Personal information
- Full name: David Belenguer Reverte
- Date of birth: 17 December 1972 (age 53)
- Place of birth: Vilassar de Mar, Spain
- Height: 1.82 m (6 ft 0 in)
- Position: Centre-back

Youth career
- Real Madrid

Senior career*
- Years: Team / Apps / (Gls)
- 1992–1993: Real Madrid C / 38 / (0)
- 1993–1995: Palamós / 32 / (0)
- 1995–1996: Leganés / 28 / (4)
- 1996–1997: Celta / 0 / (0)
- 1996–1997: → Lleida (loan) / 22 / (4)
- 1997–1998: Albacete / 38 / (1)
- 1998–2000: Extremadura / 76 / (0)
- 2000–2003: Betis / 65 / (1)
- 2004–2010: Getafe / 158 / (2)
- 2010–2011: Betis / 20 / (0)
- Total:  / 477 / (12)

= David Belenguer =

Spanish retired footballer

David Belenguer Reverte (born 17 December 1972) is a Spanish former professional footballer who played as a central defender.

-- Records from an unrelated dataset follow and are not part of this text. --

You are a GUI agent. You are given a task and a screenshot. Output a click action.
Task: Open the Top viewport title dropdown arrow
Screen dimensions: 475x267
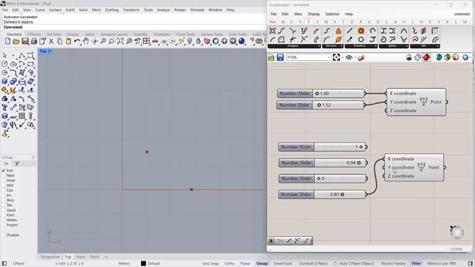click(x=50, y=51)
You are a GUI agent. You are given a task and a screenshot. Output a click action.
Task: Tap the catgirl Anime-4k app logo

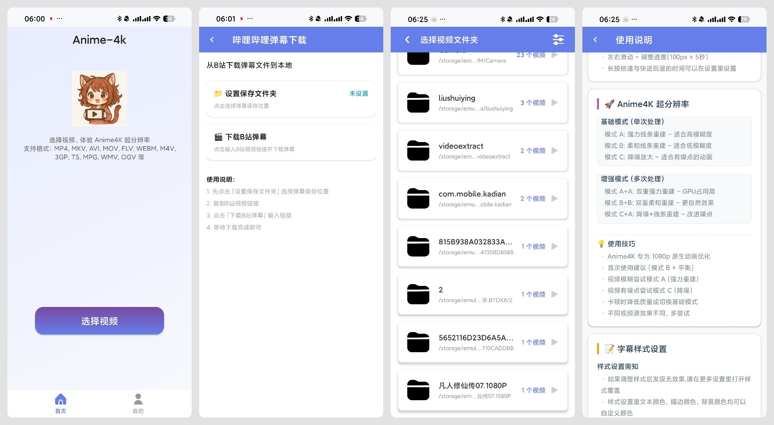(99, 98)
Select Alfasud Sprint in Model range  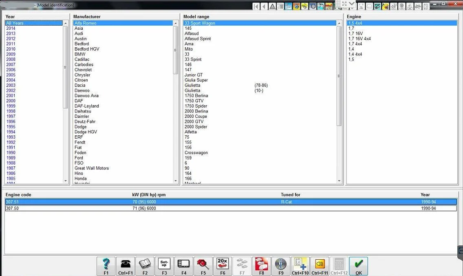tap(198, 39)
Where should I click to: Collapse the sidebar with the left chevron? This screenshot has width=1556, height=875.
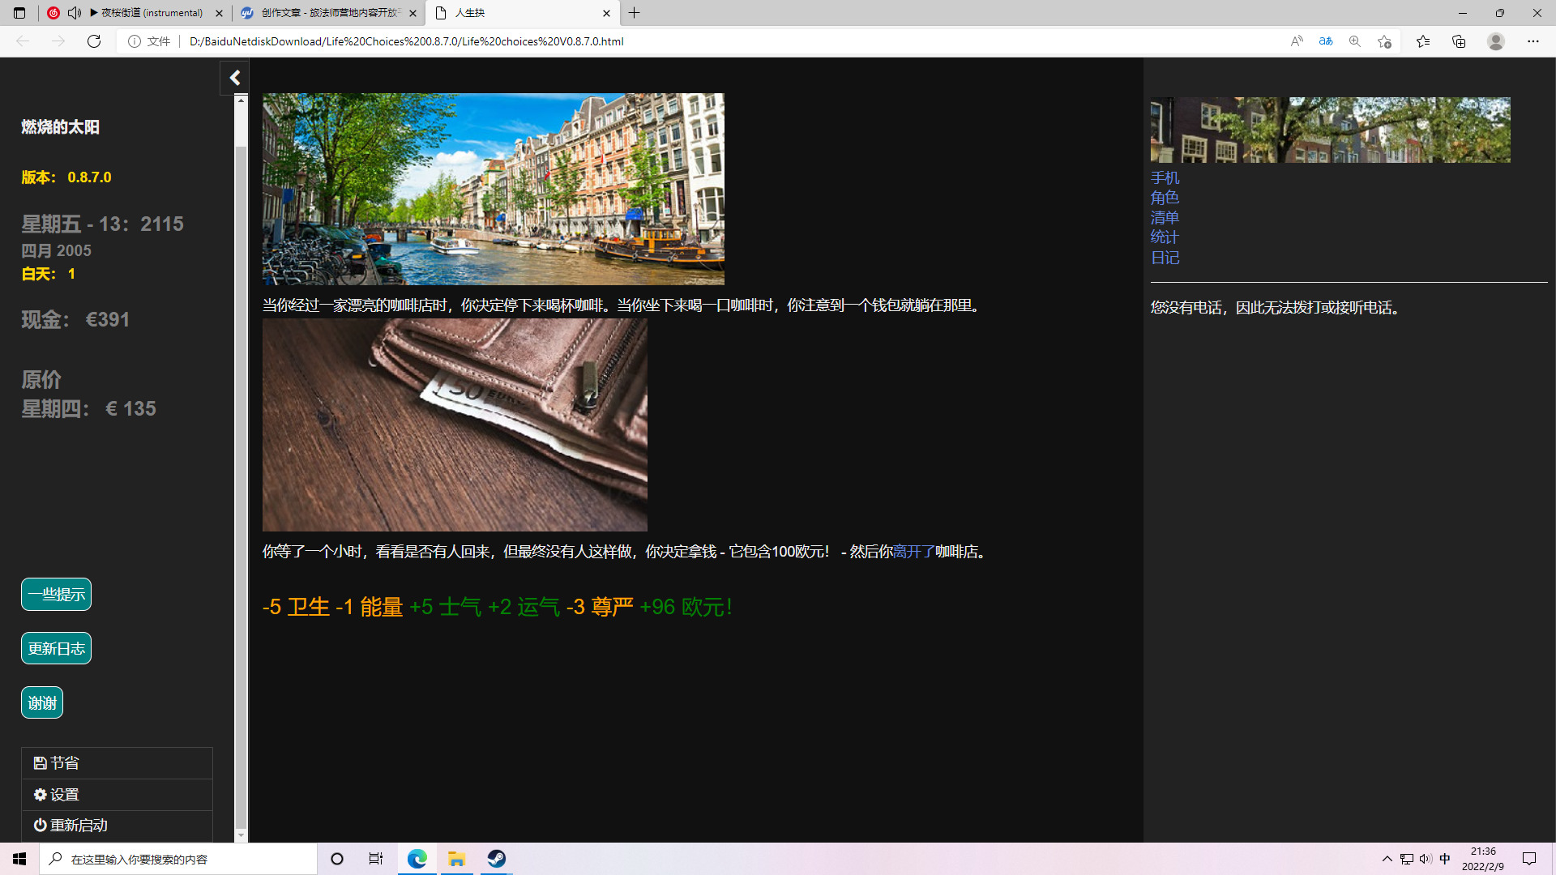[x=235, y=78]
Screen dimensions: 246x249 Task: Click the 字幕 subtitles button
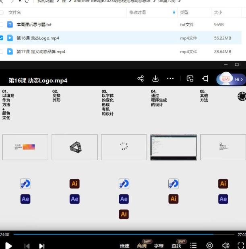(159, 246)
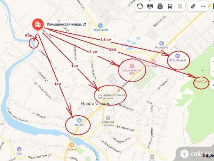Open the Спасская церковь church marker

click(108, 118)
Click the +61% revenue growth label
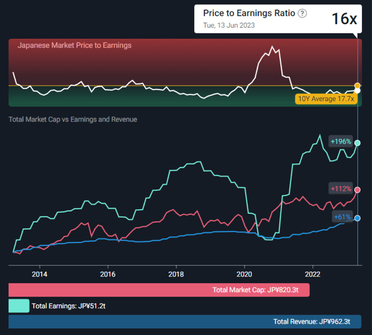 (x=342, y=217)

In a 19-year senior career, he was mainly associated with Getafe – where he arrived already in his 30s – helping the club to consolidate in La Liga. Across the two major levels of Spanish football, he appeared in 441 matches.

==Playing career==
Born in Vilassar de Mar, Barcelona, Catalonia, Belenguer grew in the ranks of Real Madrid and played for a host of Segunda División clubs before finally settling at Real Betis in 2000–01, achieving La Liga promotion that season. He previously made his debut in the competition on 30 August 1998 with CF Extremadura, in a 0–0 home draw against Real Valladolid; the former would be relegated, with the player appearing in 38 games.

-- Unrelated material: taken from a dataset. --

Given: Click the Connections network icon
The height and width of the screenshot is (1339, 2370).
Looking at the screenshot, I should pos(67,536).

In January 2004, Belenguer joined Madrid's Getafe CF, also promoting from the second tier at the end of the campaign. He went on to become a very important member of a side that consolidated their top-flight status (he scored his first league goal on 18 September 2005 in a 4–3 away victory over Deportivo Alavés), while also contributing ten games and one goal as the team reached the quarter-finals in the 2007–08 edition of the UEFA Cup.

Belenguer was sparingly used in his final two years, and left the Coliseum Alfonso Pérez at the end of 2009–10 after seeing out his contract. In his final season he played 13 matches, the last of which was a solid defensive performance at Atlético Madrid on 15 May 2010, as Getafe won 3–0 and clinched the sixth position at the expense of Villarreal CF, thus qualifying for the second time in the club's history for European competition.

In mid-July 2010, when retirement seemed like the most likely option, Belenguer returned to former side Betis by signing a one-year deal, five months short of his 38th birthday. Due to the many injuries that affected the back sector, he was able to contribute 20 league appearances as they returned to the top division after a two-year absence, as champions.

==Post-retirement==
Belenguer became president of Portuguese club C.D. Tondela on 15 November 2018. In October 2022, he left his role.